Пригородный поезд — это совсем не то, с поездом дальнего следования его не сравнишь. Но все равно и в нем интересно.

Павел Петрович в открытое окно помахал рукой Румянцевым и Белогрудову, две девушки потеснились, уступая ему место рядом с собой, он сел и сразу же стал осматриваться и прислушиваться, о чем вокруг него говорили. В вагоне стояли гул, шум и смех, потому что ехало много молодежи. Павел Петрович спросил своих соседок, откуда они едут; девушки сказали, что из Тетерина, где их курс проходит летнюю практику по топографии, что в понедельник у них выходной, вот они и отправились в город погулять.

В противоположном конце вагона расположились студенты, которые пели песни, неведомые Павлу Петровичу.

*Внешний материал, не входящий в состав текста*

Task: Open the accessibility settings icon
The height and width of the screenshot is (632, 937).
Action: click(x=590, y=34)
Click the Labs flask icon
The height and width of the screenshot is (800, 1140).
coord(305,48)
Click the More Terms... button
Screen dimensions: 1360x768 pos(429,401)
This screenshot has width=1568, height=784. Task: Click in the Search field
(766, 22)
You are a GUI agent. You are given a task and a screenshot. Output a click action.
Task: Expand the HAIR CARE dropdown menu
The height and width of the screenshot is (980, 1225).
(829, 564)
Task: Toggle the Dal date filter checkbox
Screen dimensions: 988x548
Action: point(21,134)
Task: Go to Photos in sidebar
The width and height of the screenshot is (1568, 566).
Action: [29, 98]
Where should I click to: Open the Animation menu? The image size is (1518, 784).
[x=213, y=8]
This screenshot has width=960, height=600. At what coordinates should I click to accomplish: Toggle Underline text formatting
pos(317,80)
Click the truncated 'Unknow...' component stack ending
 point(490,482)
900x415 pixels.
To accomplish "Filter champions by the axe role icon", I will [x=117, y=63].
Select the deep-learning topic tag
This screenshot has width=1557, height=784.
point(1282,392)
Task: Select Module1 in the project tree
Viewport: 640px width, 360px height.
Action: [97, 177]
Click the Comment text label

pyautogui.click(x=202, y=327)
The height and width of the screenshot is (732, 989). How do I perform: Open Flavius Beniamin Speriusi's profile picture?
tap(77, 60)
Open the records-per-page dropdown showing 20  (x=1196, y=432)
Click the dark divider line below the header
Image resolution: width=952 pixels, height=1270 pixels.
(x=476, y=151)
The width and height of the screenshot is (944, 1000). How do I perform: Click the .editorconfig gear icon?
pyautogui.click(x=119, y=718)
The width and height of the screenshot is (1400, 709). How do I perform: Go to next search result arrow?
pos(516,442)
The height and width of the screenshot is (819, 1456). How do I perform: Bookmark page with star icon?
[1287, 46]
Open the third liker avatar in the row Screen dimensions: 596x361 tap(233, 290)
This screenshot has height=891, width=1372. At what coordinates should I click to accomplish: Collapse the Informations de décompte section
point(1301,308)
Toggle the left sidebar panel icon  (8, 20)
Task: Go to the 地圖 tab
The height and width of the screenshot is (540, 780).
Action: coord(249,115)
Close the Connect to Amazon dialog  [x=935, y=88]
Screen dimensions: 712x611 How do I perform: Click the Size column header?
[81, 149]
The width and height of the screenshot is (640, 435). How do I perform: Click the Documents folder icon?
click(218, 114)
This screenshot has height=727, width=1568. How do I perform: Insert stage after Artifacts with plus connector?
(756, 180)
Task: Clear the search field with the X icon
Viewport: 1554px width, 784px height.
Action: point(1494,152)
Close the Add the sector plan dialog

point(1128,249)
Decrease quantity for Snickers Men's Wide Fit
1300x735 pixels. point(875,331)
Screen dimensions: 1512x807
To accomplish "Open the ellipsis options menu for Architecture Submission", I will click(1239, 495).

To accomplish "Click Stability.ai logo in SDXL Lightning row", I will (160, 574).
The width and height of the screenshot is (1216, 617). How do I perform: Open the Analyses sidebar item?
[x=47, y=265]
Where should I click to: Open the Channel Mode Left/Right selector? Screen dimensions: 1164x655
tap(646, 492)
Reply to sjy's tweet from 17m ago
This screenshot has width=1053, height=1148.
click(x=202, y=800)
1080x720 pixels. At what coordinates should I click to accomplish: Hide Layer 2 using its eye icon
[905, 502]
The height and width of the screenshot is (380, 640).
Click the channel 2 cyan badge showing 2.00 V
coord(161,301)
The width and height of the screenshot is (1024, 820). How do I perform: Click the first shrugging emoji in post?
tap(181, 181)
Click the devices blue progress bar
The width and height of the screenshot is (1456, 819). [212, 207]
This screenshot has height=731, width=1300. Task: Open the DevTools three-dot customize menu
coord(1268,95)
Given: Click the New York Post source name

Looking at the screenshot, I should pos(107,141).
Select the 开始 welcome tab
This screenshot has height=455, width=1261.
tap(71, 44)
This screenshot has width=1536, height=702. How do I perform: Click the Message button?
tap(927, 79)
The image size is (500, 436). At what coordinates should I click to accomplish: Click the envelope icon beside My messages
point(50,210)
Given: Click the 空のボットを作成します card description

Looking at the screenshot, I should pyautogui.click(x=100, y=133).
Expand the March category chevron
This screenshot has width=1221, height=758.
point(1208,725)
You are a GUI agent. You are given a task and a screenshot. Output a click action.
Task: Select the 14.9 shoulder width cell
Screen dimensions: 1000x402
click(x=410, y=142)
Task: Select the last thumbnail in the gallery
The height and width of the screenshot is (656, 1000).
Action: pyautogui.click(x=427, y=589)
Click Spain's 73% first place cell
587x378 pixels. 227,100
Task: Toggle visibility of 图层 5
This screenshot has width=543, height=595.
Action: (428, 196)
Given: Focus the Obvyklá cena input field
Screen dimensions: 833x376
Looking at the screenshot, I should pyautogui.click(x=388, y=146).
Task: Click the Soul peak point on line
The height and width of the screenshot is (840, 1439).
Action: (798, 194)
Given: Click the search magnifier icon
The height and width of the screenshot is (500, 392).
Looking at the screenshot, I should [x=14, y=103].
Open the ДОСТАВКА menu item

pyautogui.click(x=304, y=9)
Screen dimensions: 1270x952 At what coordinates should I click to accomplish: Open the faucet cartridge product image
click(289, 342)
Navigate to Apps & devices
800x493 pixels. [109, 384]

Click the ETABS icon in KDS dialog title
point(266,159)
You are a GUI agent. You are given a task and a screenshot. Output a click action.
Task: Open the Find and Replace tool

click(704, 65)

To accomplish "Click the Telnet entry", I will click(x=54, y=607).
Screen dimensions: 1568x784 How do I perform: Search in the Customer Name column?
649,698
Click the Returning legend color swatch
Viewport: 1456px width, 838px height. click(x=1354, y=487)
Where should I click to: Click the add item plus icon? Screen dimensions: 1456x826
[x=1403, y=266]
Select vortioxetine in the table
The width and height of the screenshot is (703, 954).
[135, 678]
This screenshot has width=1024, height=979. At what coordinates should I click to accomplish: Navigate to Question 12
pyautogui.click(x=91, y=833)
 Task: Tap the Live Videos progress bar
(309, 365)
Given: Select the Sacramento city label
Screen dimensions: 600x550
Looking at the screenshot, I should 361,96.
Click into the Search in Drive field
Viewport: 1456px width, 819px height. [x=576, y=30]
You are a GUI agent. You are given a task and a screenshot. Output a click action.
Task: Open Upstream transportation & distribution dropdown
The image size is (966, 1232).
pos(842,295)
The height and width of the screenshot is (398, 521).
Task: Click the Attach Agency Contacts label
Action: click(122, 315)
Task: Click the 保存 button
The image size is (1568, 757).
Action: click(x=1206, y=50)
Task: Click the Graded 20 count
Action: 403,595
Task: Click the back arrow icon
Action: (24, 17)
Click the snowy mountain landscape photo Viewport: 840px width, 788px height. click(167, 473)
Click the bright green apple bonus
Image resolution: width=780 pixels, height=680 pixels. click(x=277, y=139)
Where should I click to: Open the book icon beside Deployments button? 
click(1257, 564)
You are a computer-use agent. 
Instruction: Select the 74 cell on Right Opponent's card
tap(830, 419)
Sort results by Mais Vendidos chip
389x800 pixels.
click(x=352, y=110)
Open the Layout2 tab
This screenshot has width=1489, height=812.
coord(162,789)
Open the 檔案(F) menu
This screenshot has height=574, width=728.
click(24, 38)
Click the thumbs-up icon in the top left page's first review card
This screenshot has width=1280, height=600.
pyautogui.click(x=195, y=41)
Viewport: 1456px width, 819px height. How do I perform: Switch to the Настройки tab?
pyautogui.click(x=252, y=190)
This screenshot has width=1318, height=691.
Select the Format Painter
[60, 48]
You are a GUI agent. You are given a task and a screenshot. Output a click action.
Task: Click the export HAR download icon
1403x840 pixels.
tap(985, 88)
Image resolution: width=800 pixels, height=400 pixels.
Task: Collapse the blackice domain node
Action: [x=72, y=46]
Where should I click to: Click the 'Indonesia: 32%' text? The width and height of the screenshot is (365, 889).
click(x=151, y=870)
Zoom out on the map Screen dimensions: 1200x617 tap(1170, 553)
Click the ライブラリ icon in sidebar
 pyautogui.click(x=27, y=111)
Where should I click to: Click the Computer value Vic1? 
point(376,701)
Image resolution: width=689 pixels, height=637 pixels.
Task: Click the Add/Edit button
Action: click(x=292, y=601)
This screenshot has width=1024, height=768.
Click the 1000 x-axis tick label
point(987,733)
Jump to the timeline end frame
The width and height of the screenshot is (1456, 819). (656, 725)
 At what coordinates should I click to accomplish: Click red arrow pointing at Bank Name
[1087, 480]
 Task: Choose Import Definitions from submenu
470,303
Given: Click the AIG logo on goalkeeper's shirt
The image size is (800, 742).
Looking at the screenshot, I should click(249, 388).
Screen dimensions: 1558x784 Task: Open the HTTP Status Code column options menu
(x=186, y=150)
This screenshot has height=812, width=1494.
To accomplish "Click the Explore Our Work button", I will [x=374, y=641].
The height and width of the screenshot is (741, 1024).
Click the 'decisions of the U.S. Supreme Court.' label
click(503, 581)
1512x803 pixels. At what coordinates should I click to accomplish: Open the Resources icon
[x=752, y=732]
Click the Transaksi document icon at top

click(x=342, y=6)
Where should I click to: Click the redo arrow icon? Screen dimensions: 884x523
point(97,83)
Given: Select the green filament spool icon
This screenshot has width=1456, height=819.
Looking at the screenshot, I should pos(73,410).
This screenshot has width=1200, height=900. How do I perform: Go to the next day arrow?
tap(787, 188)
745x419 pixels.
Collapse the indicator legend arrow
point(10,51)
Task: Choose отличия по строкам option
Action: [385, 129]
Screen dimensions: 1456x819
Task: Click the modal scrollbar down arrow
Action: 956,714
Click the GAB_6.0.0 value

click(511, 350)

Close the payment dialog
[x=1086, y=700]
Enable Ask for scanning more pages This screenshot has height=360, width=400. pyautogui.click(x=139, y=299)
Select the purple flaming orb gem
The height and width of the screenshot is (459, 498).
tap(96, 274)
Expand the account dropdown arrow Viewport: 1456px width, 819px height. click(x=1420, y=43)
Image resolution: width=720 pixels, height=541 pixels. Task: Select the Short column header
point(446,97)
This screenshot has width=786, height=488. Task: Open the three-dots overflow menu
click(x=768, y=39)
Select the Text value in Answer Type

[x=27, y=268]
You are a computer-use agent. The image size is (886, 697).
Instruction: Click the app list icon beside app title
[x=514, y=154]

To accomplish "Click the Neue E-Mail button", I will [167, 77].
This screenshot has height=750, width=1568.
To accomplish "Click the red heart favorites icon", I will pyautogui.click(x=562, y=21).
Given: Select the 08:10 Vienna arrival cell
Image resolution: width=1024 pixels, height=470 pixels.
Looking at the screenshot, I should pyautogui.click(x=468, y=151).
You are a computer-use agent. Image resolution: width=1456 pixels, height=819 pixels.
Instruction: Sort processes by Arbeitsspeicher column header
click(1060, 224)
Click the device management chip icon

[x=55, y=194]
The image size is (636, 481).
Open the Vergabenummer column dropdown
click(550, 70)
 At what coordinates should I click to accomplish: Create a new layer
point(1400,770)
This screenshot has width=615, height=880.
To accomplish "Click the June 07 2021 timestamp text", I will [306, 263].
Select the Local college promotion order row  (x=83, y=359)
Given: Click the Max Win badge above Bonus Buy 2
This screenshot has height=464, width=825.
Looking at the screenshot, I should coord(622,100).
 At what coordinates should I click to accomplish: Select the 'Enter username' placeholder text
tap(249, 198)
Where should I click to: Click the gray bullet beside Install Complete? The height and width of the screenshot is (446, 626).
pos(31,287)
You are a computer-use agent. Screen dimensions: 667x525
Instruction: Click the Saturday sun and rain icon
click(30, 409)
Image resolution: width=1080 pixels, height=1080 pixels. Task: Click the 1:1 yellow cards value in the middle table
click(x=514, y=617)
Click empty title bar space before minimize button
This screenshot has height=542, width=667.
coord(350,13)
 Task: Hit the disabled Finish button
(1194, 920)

Была тут песня с такими строфами, которые он, не удержался, записал:

Ночь мы прогуляем, день мы промотаем, А потом не знаем ни бум-бум. Выпьем за гулявших, выпьем за мотавших, Сессию сдававших наобум.

Другая группа студентов запела, стараясь заглушить первую:

Крутится, вертится теодолит, Крутится, вертится, лимбом скрипит, Крутится, вертится, угол дает, На две минуты он все-таки врет. Я микрометренный винт повернул, Я одним глазом в трубу заглянул, Вижу вдали, там, где липа цветет, Девушка в беленьком платье идет. Мигом влюбился я в девушку ту, Отфокусировал в темпе трубу, И любовался я девушкой той… Жалко лишь только, что вниз головой.

Первая группа тотчас усилила голос и ответила:

В первые минуты бог создал институты, И Адам студентом первым был. Он ничего не делал, ухаживал за Евой, И бог его стипендии лишил. От Евы и Адама пошел народ упрямый, Лихой, неунывающий народ. От сессии до сессии живут студенты весело, А сессия всего два раза в год.

Парни со студенческими погонами на тужурках и в фуражках с белыми верхами пели дружно и самозабвенно. Одна старушка, когда певцы, начиная новую строфу, нажимали на голос еще сильнее, испуганно крестилась в окно, за которым, так как поезд через холмы шел медленно, не спеша проплывали в сумерках тихие сосны, и по их вершинам скользили розовые отблески ушедшего солнца.